Friday, April 15, 2005

Myths in provisional patent applications

from Intellectual Property Today, Dec. 2002, Provisional Patent Application, Reality and Myth:

The lack of a requirement for a claim in a provisional application might appear more significant, at least on the surface. Nevertheless, even if one does not formally submit a set of claims, it is difficult to imagine being able to satisfy the written description and enablement requirements of § 112 without
knowing precisely what one intends to claim up to twelve months later upon filing a non-provisional application. n5 In this regard, the Court of Appeals for the Federal Circuit (CAFC) has stated the following in regard to satisfaction of the written description requirement of § 112:

. . . the applicant must also convey with reasonable clarity to
those skilled in the art that, as of the filing date sought, he or she was in possession of the invention. The invention is, for purposes of the 'written description and
inquiry' whatever is now claimed.


The USPTO's depiction of the provisional application as being
"quick" and "inexpensive" appears to have addressed concerns among many small businesses and academic institutions. Perhaps as a result, many applicants may have been lured
into believing that a minimal invention disclosure could secure the
filing date of a provisional application in a later-filed non-provisional application.
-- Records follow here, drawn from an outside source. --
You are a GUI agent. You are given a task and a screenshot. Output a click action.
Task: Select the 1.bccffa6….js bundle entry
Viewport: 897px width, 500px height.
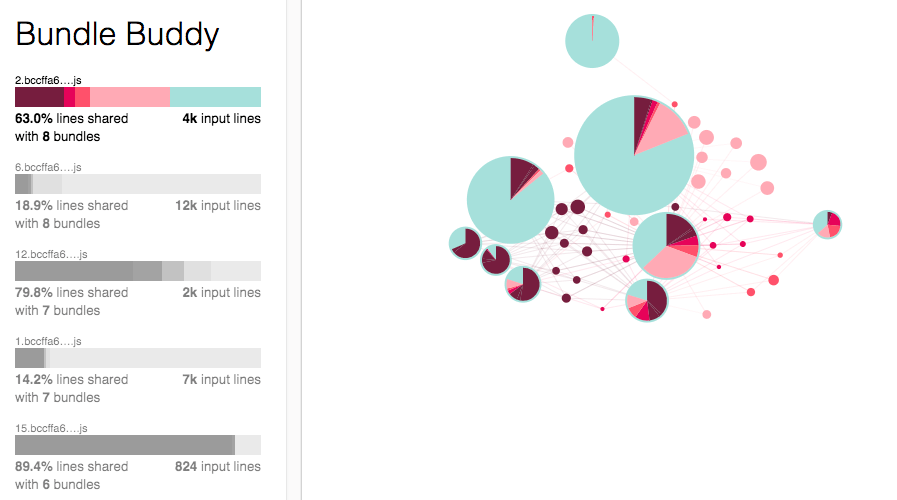138,370
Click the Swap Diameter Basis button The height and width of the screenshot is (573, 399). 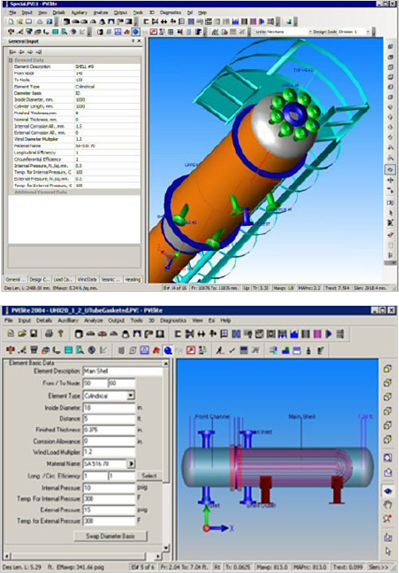110,536
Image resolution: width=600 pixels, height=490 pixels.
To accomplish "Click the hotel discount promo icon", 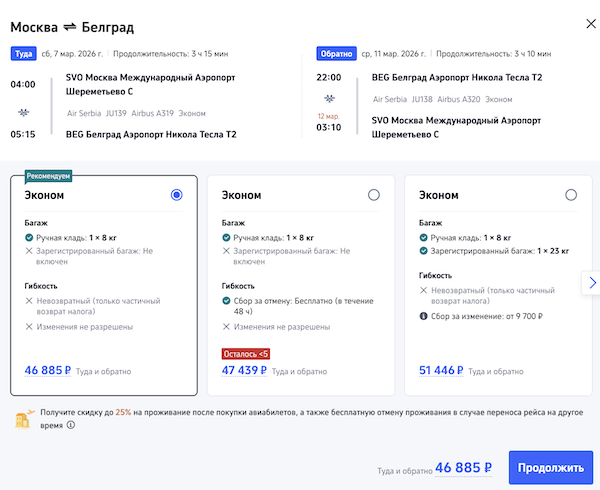I will click(24, 418).
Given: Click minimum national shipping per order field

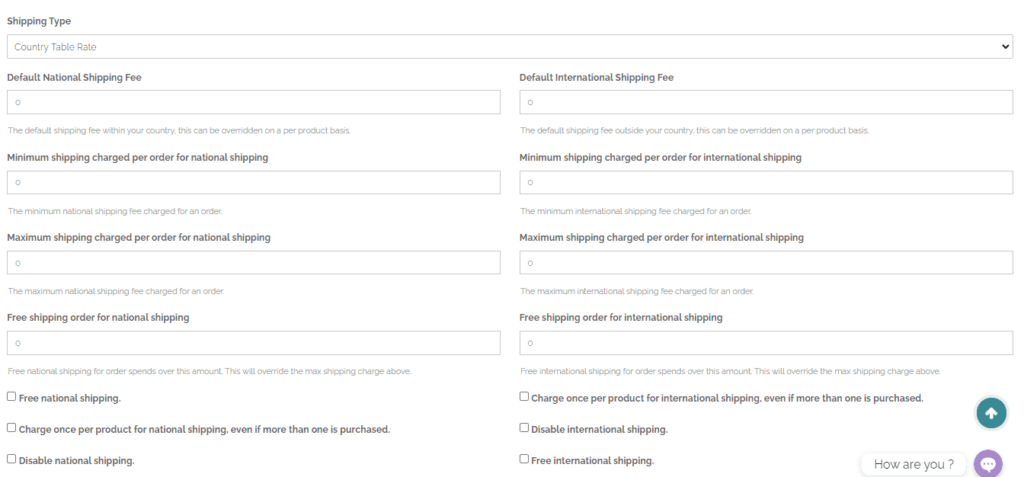Looking at the screenshot, I should (254, 182).
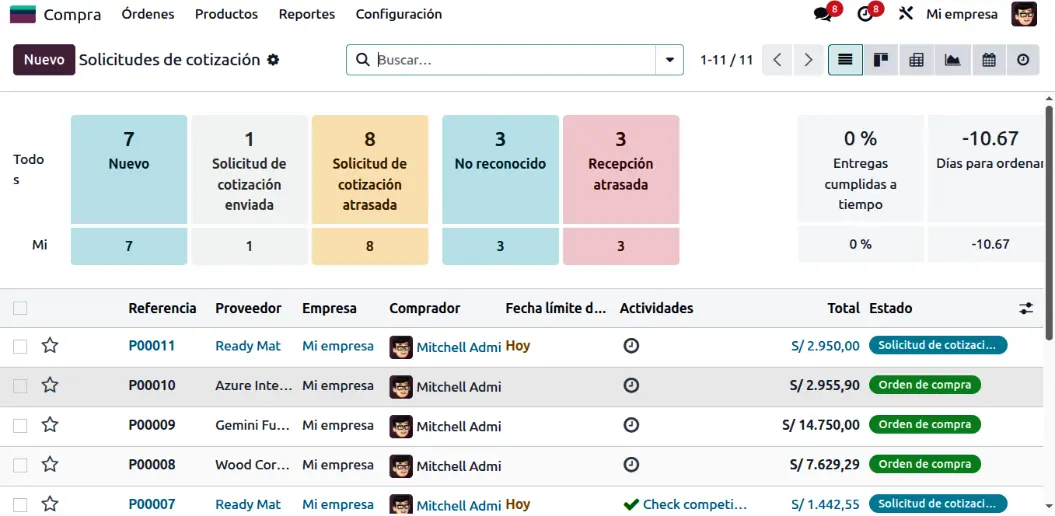
Task: Click the gear icon beside Solicitudes de cotización
Action: click(x=273, y=60)
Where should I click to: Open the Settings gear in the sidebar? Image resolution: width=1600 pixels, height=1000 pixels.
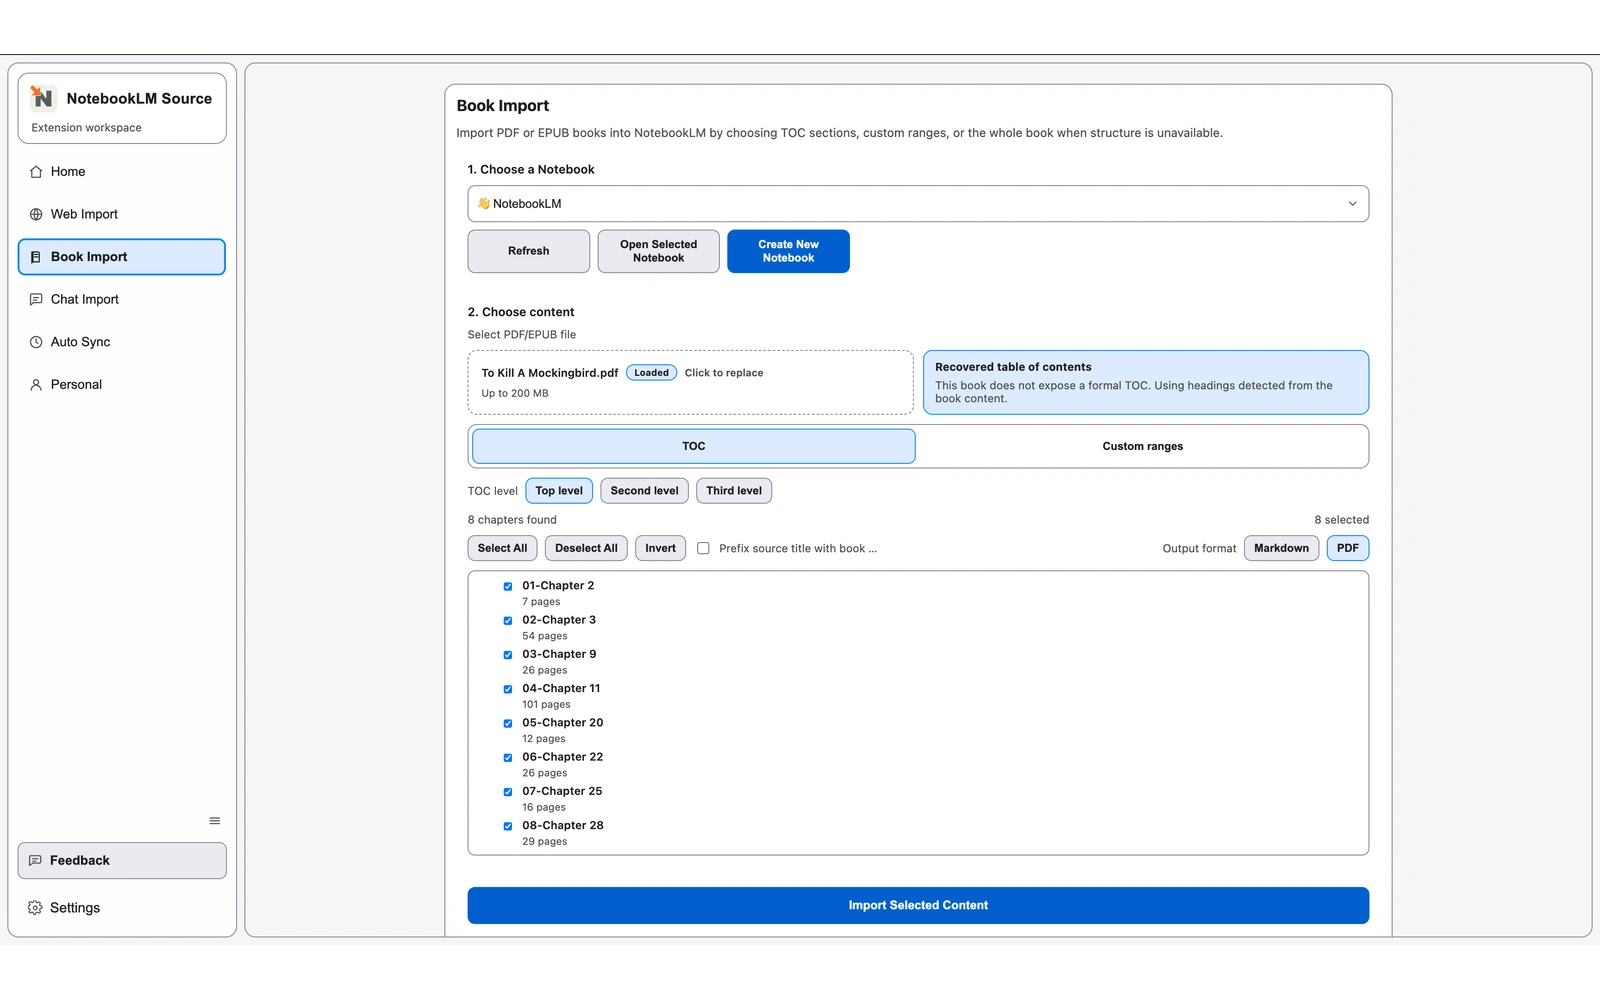coord(33,907)
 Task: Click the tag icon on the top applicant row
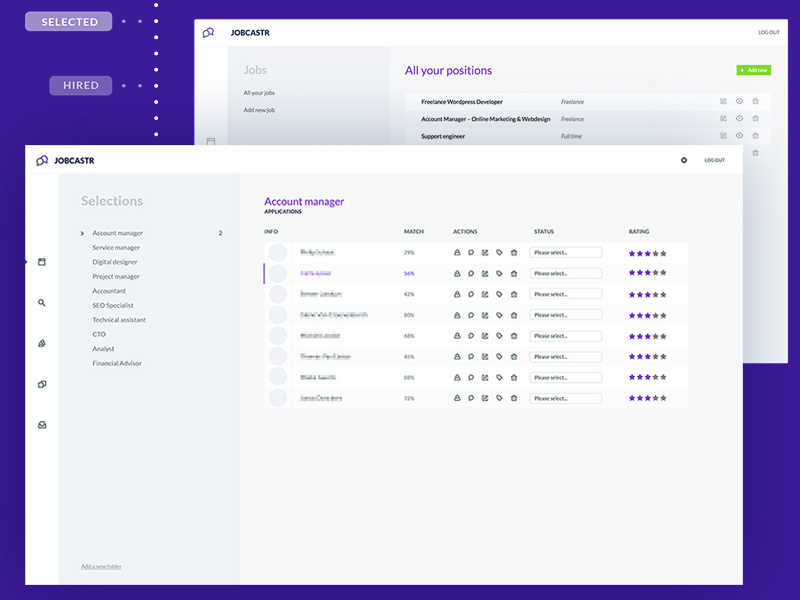coord(500,252)
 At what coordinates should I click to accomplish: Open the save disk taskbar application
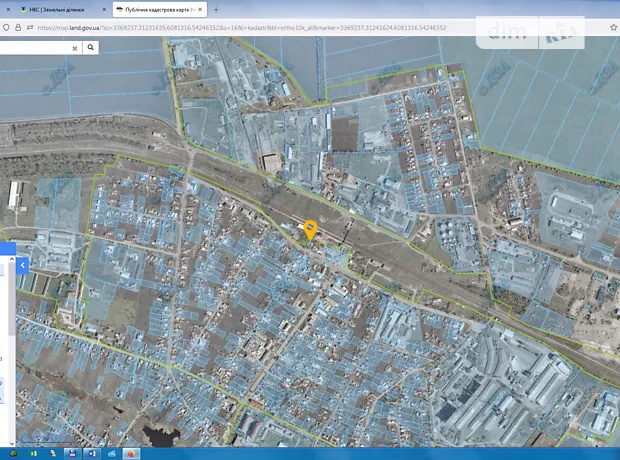point(73,453)
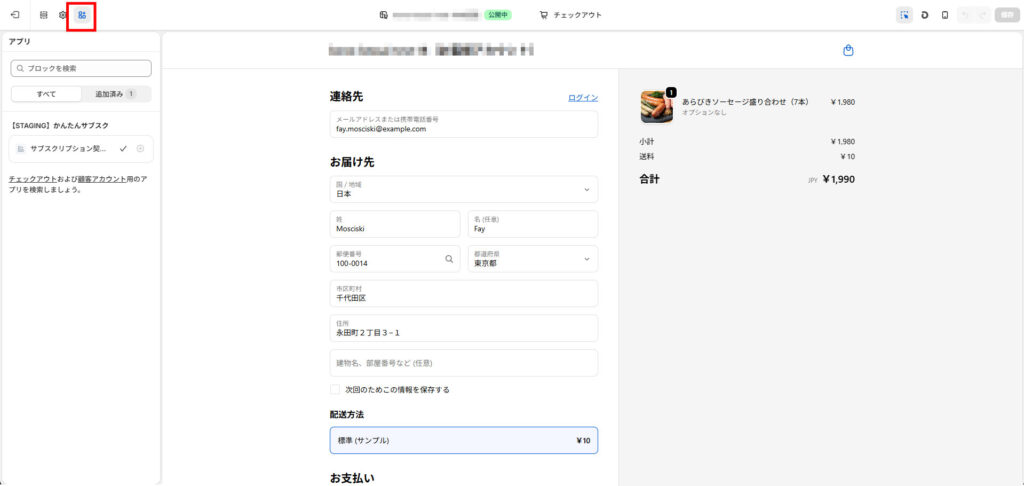The height and width of the screenshot is (486, 1024).
Task: Expand the 都道府県 dropdown
Action: tap(532, 259)
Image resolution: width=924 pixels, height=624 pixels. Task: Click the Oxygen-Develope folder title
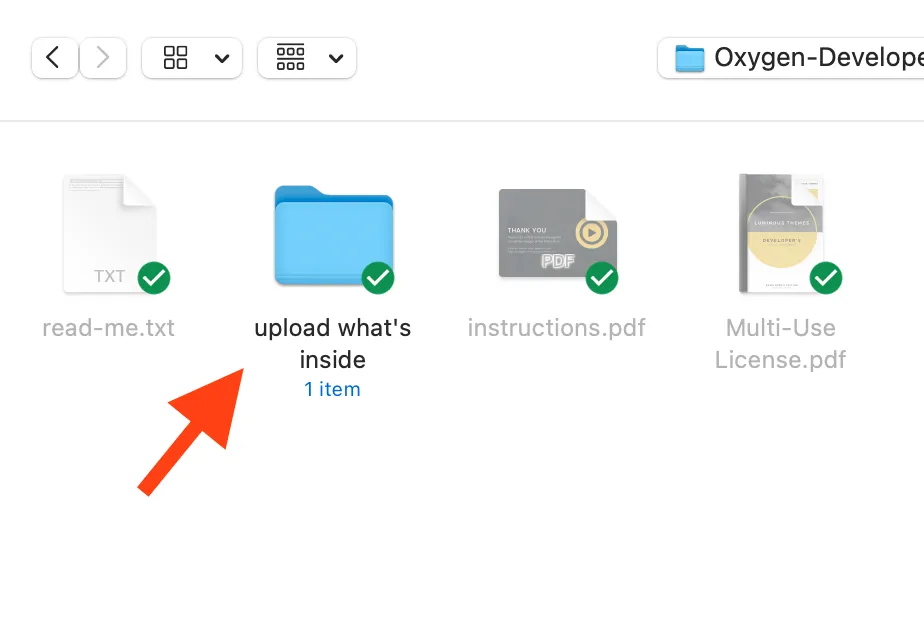tap(819, 57)
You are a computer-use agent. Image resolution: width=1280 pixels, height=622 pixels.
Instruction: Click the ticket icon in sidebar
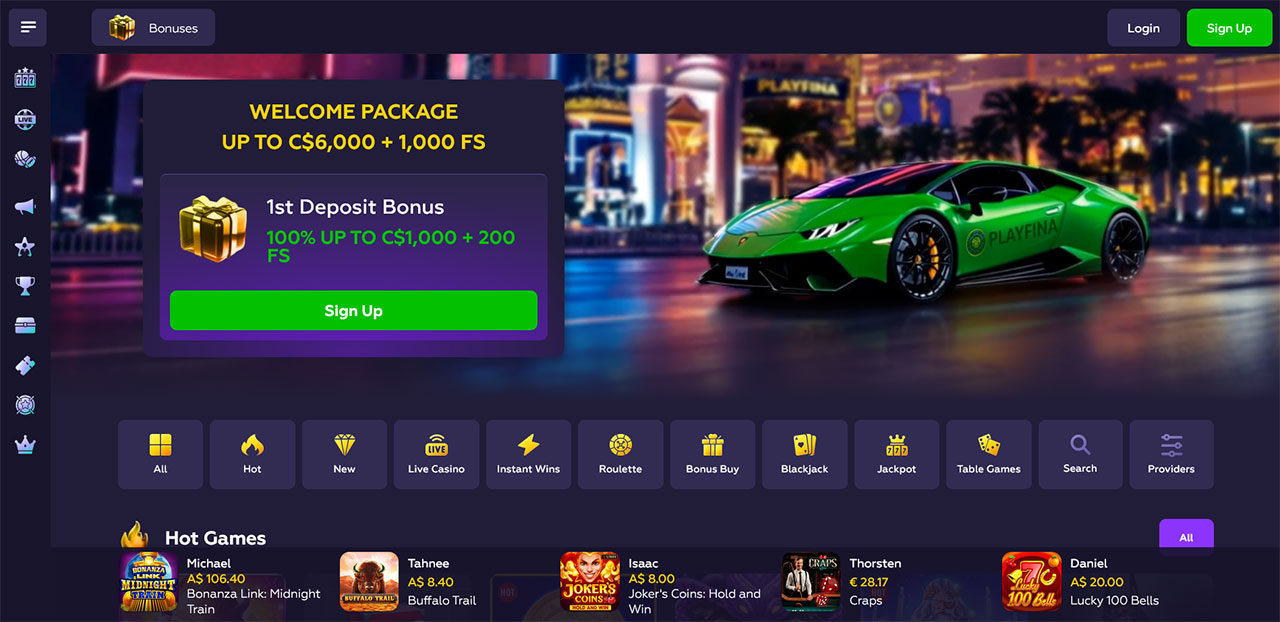[25, 366]
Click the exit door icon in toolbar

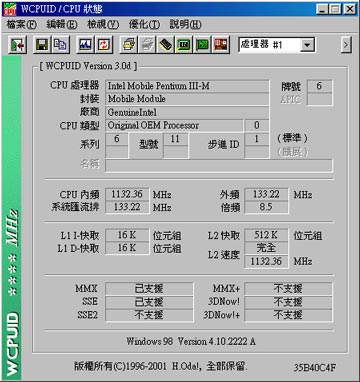17,45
In fact, an article by Kowalski et al. published shortly after the
legislation leading to provisional applications took effect stated that universities believed the provisional application procedure would enable an inventor to submit a draft manuscript prior to publication. n36 According to these authors: "The provisional application, however has not proved to be the answer." n37

One of the comments expressed doubts that a provisional application
filed without a claim could ever contain a sufficient disclosure to provide the basis for a foreign or U.S. priority date. The response of the USPTO was that claims were not required, but could be filed in a provisional application if so desired, and be considered as part of the disclosure.